Premature convergence can occur when using a stochastic slope calculation to train a neural network model, which is marked by a learning curve that rapidly drops exponentially and then stops healing.

The number of upgrades required for convergence usually increases with the size of the training set. However, when m approaches infinity, the model finally approaches its best possible test error before the SGD has sampled each example in the training set.

– page 153, Deep learning, 2016.

The premature fit of neural networks motivates the use of methods such as learning curves to monitor and diagnose problems through model convergence to educational material and validation, such as early termination, which stops the optimization algorithm before finding a stable point, occurs at the expense of poorer performance of the Holdout dataset.
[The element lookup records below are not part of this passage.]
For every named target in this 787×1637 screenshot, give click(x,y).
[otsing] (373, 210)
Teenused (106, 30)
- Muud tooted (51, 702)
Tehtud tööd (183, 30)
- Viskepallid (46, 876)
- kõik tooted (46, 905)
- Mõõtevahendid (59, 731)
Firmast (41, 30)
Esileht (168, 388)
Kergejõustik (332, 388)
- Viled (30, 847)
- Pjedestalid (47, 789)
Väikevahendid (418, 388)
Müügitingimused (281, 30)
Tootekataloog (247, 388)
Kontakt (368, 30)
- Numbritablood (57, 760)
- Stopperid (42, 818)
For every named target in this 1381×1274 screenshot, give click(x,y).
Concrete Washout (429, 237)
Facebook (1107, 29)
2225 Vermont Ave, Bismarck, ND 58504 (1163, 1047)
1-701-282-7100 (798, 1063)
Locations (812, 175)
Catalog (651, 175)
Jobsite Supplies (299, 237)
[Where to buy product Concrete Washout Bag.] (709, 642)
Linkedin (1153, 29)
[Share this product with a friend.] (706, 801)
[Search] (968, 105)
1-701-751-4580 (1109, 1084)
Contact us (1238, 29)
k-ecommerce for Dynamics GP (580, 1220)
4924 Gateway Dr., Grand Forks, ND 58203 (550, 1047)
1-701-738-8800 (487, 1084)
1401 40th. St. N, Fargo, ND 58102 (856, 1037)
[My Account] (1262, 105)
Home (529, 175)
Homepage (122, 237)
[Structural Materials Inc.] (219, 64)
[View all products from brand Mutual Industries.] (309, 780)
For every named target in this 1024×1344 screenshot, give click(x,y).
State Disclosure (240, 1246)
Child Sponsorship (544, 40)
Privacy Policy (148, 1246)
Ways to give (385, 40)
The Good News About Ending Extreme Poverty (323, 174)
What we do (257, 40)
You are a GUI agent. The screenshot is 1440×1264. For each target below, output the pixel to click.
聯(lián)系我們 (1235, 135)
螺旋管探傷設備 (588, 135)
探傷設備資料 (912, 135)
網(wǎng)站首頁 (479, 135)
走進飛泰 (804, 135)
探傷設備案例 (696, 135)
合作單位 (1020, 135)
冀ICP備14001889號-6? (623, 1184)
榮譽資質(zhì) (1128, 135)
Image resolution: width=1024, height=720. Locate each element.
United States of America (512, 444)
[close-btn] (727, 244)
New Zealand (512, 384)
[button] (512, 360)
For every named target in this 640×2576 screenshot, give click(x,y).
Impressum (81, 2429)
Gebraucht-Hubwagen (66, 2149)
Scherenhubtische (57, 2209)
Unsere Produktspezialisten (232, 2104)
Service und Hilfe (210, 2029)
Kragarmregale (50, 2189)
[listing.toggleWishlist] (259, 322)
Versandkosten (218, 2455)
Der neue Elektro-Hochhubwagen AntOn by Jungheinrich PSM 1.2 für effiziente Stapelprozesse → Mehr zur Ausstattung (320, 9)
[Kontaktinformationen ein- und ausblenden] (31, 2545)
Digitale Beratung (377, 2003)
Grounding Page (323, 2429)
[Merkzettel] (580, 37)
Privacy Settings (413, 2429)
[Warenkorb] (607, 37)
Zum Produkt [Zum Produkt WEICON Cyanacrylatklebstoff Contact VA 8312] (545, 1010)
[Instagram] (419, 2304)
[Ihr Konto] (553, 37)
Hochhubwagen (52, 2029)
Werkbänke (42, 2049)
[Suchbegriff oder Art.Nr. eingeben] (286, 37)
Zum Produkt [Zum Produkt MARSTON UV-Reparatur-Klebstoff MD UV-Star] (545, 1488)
As such, much research into neural networks that are deeply learning has ultimately been directed at overcoming premature convergence.

Empirically, it is often observed that ‘tanh’ activation functions lead to a faster convergence of training algorithms than logistical functions.

– page 127, Neural networks for pattern recognition, 1995.

This includes techniques such as work weight initialization, which is critical because the initial weights of the neural network determine the starting point for the optimization process, and poor initialization can lead to premature convergence.

The starting point can determine if the algorithm agrees at all, with some starting points so unstable that the algorithm encounters numerical difficulties and fails completely.

– page 301, Deep learning, 2016.

This also includes a large number of variations and extensions of the stochastic gradient descent optimization algorithm, such as adding an impulse so that the algorithm does not exceed the optimum (stable point), and Adam, which automatically adds a custom step size hyperparameter (Learning speed) for each parameter to be optimized, which dramatically accelerates convergence.

Further reading

This section provides more resources on the topic if you want to go deeper.





In this tutorial, you will find a gentle introduction to the premature convergence of machine learning.

In particular, you will learn:

  • Convergence refers to a stable point found at the end of a solution set using an iterative optimization algorithm.
  • Premature convergence suggests a stable point that was found too soon, perhaps close to the starting point of the search and worse than expected.
  • The greed of the optimization algorithm gives control to the convergence rate of the algorithm.